Aim:
Update the records in the stretch from the line containing "Screen dimensions: 1677x471" through the line containing "tap(1568, 87)" so that "Tokens" becomes "Wallet", with nothing else changed. Omit the pictures from your answer.

Data rows:
# # # # # # #

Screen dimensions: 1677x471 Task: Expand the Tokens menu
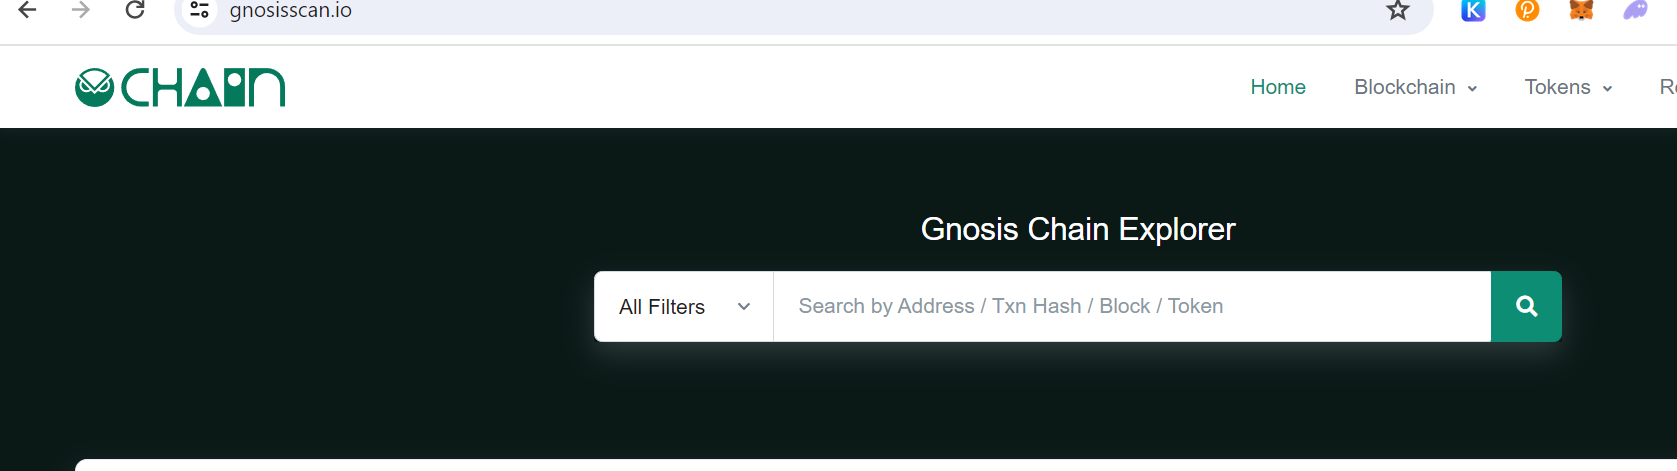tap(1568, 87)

# # # # # # #

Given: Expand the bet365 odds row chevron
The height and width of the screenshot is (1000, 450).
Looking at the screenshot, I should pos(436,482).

# # # # # # #

Answer to this task:
Screen dimensions: 1677x471 Task: Expand the Wallet menu
tap(1568, 87)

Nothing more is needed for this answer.